If $S⊂[0,1]^2$ intersects every connected subset of $[0,1]^2$ with a full projection on the $x$-axis, must $S$ have a connected component with a full projection on the $y$-axis?
An equivalent form:
If $S⊂[0,1]^2$ intersects every connected subset of $[0,1]^2$ with a full projection on the $x$-axis and $T⊂[0,1]^2$ intersects every connected subset of $[0,1]^2$ with a full projection on the $y$-axis, must $S\cap T\neq \emptyset$?
The motivation of this question:
The question came to me when I thought about the Brouwer fixed-point theorem:
Let $f=(f_1,f_2)$ be a continuous function mappping $[0,1]^2$ to itself.
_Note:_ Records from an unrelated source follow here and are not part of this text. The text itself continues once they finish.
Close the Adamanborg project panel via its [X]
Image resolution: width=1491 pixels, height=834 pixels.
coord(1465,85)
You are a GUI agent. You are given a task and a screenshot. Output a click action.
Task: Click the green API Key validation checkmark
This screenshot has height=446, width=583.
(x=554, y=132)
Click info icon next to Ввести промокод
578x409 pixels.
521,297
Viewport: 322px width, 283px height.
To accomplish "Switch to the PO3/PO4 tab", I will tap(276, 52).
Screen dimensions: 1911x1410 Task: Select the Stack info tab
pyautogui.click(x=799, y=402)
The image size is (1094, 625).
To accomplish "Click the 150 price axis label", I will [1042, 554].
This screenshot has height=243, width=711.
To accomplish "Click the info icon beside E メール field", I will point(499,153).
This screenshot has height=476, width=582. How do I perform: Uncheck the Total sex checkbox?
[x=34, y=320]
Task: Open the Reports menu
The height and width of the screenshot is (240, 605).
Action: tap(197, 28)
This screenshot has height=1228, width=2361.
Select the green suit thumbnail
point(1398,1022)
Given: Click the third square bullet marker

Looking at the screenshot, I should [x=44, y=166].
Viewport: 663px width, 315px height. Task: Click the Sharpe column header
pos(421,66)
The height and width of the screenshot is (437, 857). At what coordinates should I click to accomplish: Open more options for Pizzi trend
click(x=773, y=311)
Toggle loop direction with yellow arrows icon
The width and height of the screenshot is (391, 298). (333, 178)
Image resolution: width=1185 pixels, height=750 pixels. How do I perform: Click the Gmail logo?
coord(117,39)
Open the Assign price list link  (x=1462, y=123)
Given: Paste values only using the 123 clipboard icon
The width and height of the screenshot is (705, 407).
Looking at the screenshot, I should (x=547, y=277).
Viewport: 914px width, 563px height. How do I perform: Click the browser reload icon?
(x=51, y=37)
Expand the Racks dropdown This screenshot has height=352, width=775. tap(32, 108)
Then
$$S\triangleq\{(x,y)\in[0,1]^2:f_1(x,y)=x\}$$
intersects every connected subset of $[0,1]^2$ with a full projection on the $x$-axis and
$$T\triangleq\{(x,y)\in[0,1]^2:f_2(x,y)=y\}$$
intersects every connected subset of $[0,1]^2$ with a full projection on the $y$-axis.
My further question:
If we assume that $S\subset [0,1]^2$ is a close set, what is the answer to my question, that is, if a close set $S⊂[0,1]^2$ intersects every connected subset of $[0,1]^2$ with a full projection on the $x$-axis, must $S$ have a connected component with a full projection on the $y$-axis?
Best Answer
A counterexample to this statement was posted as a comment by Dejan Govc to the Math StackExchange question, Do partitions of a square into two sets always connect one pair of opposite edges?.
For $0 < r < \tfrac{1}{2}$, let $S_r$ be the boundary of the square $\bigl[\tfrac{1}{2}-r,\tfrac{1}{2}+r\bigr]\times \bigl[\tfrac{1}{2}-r,\tfrac{1}{2}+r\bigr]$, and let $$ S = \{(0,0),(1,0),(0,1),(1,1)\} \;\;\cup \bigcup_{r\in \mathbb{Q}\cap (0,1/2)} S_r. $$ Note that no connected component of $[0,1]^2\setminus S$ has full projection onto the $x$-axis, and therefore any connected subset of $[0,1]^2$ with full projection onto the $x$-axis must intersect $S$. However, no connected component of $S$ has full projection onto the $y$-axis.